The commitment of the GoN to global community to achieve UHC by 2030 against the backdrop of limited fiscal space is a daunting challenge [13]. This study intends to bring CHE in the forefront of policy discussion as Nepal aims to introduce social health security scheme (SHSS) (technically called Social Health Insurance) to attain UHC [14]. In the long run, increasing the government’s share to finance healthcare is considered as obvious policy [35, 39]. Meanwhile, findings of this study can help locate the vulnerable households to lower CHE in Nepal. In light of its findings, this study recommends to: a) prioritize groups and regions strategically when introducing any risk-pooling mechanisms; and b) intensify interventions to improve literacy rate.

This study clearly showed that households in poorer quartiles and regions suffered from CHE. For instance, households in the far-west regions were from the poor quartile and were very likely to face CHE. So, this study recommends prioritizing the vulnerable households and regions. The far-western region could be selected as a pilot region for the SHSS. Also, unexpected expenditure for treating acute illness and injuries had more tendency to be catastrophic to the household in Nepal. Therefore, management of such morbidities should be the goals of policy-makers. Management could be done through improving general literacy rate in the country. This leads to our next recommendation: tailored interventions to improve literacy rate could be beneficial to manage acute illness and injuries in Nepal. An Indian study also reported that increasing literacy, especially among female member of a household, was advantageous in reducing catastrophic OOP health expenditure [40]. Interventions to improve literacy could be helpful in managing illnesses and lowering CHE in Nepal.

Conclusions

The cumulative incidence rate of CHE was 10.3% per month in Nepal.
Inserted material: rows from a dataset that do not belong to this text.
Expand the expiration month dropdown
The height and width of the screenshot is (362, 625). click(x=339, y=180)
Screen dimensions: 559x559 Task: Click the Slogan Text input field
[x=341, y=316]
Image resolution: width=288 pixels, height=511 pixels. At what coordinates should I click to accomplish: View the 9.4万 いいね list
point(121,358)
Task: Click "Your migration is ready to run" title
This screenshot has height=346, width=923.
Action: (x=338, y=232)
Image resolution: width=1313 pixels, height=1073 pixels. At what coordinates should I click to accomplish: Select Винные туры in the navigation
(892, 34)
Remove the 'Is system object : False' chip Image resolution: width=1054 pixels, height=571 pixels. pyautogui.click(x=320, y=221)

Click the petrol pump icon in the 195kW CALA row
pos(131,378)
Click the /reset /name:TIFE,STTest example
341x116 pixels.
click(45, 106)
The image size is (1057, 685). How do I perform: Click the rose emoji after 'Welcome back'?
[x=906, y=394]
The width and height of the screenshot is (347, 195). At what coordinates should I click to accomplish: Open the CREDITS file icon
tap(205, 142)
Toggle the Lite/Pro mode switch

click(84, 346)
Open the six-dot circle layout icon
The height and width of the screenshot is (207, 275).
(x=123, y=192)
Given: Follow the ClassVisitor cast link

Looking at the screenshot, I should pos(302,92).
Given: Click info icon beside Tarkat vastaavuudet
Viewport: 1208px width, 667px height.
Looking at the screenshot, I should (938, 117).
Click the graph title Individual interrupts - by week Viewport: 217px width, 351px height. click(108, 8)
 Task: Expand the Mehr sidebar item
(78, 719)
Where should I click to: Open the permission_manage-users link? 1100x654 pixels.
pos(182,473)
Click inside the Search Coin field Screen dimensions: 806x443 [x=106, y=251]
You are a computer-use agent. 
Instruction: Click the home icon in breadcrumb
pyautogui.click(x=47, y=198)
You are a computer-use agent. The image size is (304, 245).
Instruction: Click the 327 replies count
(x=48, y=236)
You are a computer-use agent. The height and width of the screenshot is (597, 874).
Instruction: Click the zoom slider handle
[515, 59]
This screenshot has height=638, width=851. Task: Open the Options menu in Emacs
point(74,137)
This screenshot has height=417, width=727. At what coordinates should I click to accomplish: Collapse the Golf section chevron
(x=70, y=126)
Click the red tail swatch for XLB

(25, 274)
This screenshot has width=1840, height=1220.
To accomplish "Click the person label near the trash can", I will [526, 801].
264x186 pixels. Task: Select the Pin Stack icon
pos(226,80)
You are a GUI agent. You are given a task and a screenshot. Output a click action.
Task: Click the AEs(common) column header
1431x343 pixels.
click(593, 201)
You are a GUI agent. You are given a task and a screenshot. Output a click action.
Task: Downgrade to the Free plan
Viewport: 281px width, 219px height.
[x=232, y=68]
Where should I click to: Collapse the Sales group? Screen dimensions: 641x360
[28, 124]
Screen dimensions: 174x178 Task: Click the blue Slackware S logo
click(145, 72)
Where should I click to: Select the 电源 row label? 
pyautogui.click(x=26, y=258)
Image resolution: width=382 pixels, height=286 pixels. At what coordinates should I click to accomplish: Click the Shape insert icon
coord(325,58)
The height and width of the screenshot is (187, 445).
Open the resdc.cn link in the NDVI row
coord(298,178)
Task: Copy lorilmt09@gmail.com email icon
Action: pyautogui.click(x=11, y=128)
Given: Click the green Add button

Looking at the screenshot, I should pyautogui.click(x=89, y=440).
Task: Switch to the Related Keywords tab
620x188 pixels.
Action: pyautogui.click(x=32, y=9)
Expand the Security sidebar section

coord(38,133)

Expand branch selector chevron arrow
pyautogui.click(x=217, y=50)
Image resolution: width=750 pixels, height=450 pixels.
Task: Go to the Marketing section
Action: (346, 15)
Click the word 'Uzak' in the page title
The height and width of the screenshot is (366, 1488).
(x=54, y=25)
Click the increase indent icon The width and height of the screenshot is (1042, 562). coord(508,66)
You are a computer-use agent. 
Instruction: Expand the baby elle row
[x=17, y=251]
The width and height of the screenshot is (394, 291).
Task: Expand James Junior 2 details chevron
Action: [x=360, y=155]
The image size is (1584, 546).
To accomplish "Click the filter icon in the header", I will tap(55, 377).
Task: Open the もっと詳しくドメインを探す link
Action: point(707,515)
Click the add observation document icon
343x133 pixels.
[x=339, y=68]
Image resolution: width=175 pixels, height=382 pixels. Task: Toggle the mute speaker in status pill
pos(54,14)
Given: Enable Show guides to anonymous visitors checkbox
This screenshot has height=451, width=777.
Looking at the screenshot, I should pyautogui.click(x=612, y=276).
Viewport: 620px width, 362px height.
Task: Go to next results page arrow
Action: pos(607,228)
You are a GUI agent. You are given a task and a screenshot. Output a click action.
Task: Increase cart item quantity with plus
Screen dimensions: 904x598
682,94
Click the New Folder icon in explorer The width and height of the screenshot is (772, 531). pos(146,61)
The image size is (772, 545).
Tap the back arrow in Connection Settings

CHE was concentrated in the poorer quartiles and far-western region. Furthermore, this study demonstrated that increased illness episodes in a household triggered CHE. CHE was also influenced by household’s regional location, economic status, chronic illness, acute illness, and education of household head. Findings of this study underscore the importance of incorporating efforts to effectively prioritize the vulnerable households and improve literacy with the current endeavours of the GoN. UHC is a health policy priority, globally. Policy recommendations offered by this study could be of use to lower the CHE and facilitate UHC in Nepal and countries with similar socio-economic context.